There are a great number of
resources to help us with this journey. Here are a couple that are
especially powerful. Robin DiAngelo’s White
Fragility: Why It’s So Hard for White People to Talk about Racism (2018) is
a fantastic and comprehensive guide to thinking differently about race and
racism. She specifically talks about the way that our notions of race and
whiteness are socialized into our understanding of the world from birth.
Therefore, it takes constant and perpetual work to make the “invisible”
aspects of socialized practices and beliefs “visible”. Too often, when we are made aware of our
assumptions, biases, and microaggressions, we respond rather defensively,
retreating to various natural responses that serve to show how we, in fact, are
not racist or a bad person. Instead, DiAngelo encourages us to think
differently about these encounters. Rather than being offended, own up to it,
acknowledge the person who had the courage to point it out, and think of it as
a gift-- a little lesson that you have learned, a little step closer to
becoming more aware of what is happening around you. You might not fully grasp why someone might
have been hurt by the thing you said or did even after they have explained it.
Then store it away. Put it
someplace where the distance of time will allow you to revisit it once again
and think a little more deeply about how this particular moment may have caused
concern for someone.
The second resource that will
offer a lot of useful tips is How to Teach Students Who Don’t Look Like You.
This particular text, written by Bonnie Davis, gets into the day-to-day
practices of teaching, which allow for teachers to see how we can create
classroom environments that foster strong relationships across cultures.
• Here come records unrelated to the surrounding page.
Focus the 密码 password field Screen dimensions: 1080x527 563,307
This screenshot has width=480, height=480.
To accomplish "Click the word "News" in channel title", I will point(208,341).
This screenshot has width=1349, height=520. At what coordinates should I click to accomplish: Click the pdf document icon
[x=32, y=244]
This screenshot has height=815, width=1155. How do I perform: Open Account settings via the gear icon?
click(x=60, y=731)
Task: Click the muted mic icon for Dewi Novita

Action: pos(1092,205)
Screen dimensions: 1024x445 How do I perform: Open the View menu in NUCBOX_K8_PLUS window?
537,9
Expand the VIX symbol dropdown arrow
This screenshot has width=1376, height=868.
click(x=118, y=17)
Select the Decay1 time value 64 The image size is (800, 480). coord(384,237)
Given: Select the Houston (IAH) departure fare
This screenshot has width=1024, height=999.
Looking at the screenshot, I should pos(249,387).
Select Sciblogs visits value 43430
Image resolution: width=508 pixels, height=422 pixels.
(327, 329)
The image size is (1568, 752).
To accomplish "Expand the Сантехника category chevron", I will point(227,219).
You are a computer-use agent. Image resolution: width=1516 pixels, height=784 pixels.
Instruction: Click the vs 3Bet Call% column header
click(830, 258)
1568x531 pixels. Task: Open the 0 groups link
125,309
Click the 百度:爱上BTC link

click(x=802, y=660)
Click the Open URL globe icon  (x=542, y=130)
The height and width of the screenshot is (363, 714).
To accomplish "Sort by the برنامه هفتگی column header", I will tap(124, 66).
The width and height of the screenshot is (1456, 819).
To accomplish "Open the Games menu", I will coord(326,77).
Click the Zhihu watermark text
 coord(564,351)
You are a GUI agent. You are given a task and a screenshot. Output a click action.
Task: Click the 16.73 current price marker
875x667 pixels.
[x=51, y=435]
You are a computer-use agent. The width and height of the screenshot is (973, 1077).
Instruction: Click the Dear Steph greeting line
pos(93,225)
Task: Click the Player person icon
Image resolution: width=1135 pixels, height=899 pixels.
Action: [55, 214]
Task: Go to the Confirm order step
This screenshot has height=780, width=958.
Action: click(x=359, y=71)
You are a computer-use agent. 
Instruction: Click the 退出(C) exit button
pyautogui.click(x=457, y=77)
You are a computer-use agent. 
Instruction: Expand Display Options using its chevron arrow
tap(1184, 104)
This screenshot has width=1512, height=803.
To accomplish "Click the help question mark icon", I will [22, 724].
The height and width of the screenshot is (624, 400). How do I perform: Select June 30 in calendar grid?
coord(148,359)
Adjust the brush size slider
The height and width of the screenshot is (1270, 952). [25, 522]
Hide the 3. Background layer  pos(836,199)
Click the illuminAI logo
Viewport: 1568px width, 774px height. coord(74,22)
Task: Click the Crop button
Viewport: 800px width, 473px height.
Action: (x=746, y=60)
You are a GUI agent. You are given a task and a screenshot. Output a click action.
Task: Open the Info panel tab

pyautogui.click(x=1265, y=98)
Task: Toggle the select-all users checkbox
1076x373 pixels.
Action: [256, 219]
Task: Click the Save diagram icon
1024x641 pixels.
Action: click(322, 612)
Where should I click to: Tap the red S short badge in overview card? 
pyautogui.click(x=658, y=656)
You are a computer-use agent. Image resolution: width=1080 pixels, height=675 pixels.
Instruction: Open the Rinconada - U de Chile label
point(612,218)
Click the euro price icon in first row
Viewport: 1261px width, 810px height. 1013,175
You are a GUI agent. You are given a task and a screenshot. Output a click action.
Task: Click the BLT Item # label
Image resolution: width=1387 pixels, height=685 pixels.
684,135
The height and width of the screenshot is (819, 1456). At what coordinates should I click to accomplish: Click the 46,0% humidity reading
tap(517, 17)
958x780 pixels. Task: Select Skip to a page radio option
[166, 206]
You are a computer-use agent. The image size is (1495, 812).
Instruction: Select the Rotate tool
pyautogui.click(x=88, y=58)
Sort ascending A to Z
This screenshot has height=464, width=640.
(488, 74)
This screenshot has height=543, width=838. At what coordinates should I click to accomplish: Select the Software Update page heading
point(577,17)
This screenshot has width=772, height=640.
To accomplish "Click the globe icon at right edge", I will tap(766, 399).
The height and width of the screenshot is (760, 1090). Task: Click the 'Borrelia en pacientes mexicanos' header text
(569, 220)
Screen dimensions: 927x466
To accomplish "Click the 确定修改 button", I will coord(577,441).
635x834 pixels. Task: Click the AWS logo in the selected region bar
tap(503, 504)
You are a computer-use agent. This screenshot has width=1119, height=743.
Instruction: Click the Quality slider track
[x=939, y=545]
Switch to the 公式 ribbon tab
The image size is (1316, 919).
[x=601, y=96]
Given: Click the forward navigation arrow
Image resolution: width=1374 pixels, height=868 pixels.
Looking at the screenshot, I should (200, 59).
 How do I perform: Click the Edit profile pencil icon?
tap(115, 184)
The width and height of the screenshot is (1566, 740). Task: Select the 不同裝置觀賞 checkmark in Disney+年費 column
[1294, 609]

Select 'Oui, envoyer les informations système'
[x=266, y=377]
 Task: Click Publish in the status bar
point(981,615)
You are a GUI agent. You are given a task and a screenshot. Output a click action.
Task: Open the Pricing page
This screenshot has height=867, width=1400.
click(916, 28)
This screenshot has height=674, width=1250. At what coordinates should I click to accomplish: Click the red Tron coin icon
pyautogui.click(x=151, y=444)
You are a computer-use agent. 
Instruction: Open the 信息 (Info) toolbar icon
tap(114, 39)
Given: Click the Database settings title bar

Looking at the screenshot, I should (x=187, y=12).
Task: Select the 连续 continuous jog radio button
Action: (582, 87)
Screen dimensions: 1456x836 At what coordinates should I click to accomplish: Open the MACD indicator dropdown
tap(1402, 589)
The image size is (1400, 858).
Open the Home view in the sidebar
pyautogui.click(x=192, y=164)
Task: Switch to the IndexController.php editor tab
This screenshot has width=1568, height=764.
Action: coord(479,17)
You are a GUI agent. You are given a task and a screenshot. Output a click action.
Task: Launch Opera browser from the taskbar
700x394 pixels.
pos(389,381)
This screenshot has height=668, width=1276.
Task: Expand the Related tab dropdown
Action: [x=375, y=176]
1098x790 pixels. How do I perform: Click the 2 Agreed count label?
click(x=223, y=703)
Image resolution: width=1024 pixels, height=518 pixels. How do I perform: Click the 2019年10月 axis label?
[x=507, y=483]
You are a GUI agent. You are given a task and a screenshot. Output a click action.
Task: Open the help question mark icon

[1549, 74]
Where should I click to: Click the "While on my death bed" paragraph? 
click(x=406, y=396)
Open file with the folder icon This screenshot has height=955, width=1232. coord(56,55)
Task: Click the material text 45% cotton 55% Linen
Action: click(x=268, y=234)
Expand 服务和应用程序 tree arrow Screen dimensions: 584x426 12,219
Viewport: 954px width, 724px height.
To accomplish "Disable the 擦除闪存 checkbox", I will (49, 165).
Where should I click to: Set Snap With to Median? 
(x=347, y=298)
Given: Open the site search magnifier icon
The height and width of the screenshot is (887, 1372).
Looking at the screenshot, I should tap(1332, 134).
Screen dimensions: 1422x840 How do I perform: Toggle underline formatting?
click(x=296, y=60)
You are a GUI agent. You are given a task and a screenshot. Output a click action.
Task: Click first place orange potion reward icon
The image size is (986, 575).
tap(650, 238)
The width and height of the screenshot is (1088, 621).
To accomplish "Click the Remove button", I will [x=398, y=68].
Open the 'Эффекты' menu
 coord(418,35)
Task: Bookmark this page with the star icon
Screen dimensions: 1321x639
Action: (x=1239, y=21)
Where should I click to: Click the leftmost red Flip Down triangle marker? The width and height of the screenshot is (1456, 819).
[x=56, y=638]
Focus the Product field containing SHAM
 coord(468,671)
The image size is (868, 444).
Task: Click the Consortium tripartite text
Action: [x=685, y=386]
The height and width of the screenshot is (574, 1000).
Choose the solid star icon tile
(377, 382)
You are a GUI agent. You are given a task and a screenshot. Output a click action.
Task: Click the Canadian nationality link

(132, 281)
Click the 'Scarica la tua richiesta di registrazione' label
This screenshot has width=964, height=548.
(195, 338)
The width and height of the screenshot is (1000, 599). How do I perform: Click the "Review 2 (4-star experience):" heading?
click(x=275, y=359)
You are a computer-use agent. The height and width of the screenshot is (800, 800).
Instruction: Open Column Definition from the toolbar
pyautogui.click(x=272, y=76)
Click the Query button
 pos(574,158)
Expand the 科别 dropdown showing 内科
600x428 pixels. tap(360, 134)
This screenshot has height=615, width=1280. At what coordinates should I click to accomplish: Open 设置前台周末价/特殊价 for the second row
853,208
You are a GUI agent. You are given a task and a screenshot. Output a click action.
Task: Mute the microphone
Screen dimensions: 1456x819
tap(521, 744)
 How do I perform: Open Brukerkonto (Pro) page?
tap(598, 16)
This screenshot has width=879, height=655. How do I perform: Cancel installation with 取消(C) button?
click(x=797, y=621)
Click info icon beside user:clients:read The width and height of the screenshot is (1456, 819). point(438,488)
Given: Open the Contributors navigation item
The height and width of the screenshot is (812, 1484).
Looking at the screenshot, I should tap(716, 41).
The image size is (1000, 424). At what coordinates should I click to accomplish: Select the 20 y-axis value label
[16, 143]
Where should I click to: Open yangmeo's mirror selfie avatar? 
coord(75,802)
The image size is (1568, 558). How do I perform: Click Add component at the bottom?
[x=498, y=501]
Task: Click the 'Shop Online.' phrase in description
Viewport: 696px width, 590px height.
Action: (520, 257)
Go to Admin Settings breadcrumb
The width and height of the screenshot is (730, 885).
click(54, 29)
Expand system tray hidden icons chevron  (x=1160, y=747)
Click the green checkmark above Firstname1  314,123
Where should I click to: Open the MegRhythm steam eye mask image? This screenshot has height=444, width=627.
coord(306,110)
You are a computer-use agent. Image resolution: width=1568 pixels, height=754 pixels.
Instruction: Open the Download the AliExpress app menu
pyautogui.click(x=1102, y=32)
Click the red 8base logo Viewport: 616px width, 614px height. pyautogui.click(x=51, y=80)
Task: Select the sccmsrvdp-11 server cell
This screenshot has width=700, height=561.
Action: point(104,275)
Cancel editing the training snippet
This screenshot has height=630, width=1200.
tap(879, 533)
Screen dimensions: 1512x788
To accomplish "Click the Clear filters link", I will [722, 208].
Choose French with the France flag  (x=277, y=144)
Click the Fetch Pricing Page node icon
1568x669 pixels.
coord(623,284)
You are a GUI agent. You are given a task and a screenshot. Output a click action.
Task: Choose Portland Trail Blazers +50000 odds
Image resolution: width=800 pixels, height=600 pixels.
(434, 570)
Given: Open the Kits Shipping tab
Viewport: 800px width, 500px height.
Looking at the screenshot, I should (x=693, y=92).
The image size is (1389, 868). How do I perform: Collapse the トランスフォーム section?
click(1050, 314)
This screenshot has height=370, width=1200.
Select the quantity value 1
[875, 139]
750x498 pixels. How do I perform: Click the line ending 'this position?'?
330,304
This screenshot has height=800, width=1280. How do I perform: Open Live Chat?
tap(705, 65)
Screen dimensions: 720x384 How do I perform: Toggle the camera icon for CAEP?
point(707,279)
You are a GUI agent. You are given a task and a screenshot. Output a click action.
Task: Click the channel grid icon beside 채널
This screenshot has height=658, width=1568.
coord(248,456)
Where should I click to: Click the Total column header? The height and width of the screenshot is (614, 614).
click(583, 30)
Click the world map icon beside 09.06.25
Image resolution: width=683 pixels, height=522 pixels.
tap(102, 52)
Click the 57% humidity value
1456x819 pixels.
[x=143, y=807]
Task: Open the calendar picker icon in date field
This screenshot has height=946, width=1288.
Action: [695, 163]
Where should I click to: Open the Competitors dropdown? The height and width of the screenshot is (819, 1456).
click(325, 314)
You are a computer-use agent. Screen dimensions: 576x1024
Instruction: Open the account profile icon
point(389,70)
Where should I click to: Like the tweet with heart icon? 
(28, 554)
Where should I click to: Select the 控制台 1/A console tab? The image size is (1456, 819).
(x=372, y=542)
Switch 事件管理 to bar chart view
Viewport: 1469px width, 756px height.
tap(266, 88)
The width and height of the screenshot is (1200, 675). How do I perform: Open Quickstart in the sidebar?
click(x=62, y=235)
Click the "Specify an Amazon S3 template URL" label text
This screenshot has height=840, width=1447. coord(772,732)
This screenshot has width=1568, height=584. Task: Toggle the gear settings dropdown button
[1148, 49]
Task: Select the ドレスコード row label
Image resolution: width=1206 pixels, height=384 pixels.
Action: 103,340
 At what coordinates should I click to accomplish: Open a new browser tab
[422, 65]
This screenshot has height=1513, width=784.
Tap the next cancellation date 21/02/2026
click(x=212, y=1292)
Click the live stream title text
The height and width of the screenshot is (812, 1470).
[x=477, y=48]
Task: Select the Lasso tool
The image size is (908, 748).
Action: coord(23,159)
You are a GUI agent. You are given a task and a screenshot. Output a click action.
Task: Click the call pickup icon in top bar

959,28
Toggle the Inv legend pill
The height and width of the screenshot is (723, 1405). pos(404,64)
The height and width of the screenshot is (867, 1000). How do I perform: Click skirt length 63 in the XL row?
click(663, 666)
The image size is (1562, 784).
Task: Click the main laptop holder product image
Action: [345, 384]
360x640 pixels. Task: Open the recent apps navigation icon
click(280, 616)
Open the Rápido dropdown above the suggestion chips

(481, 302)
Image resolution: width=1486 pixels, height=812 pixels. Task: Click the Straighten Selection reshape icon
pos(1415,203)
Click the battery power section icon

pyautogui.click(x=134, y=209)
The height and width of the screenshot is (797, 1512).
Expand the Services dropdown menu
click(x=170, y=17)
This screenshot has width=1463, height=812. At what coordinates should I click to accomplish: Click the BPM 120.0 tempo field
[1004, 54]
Of course, the tips aren’t always exclusive to cross cultural
relationships, but nonetheless, they are meaningful steps we can take.
About a year ago, my brother who
is not a huge advocate of smart phone technology offered one saving grace it
offers: the opportunity to send little nudges of affirmation in unexpected
ways. You’ve probably done it before, a random little text message to
someone letting them know that you are thinking of them, that you love them,
that you are grateful for their presence in your life. It got me to
thinking about how beautiful those little “micro-affections” can be. It also got me to thinking of how many
different ways we can communicate that same message in real life. These could be micro-affections I communicate
by simply catching a student at my door to welcome them in. A private
note on the bottom of an assignment where I let someone know how much I
appreciate their effort or time. A
little post it, that expresses my awareness of a student’s struggle or
pain. Or even, the gift of space, which
is the ability to be present with someone, to listen with deep empathy, to
withhold judgement and to offer someone the time and energy they need to heal,
to grow, or to connect.
Teaching is a full body and
soul experience. Healing the historic gaps that have existed across race
and culture will take a tremendous amount of trust building and compassion.
And it begins with one micro-affection at a time, which ultimately will crowdsource
into an even greater community of warmth, safety, and understanding.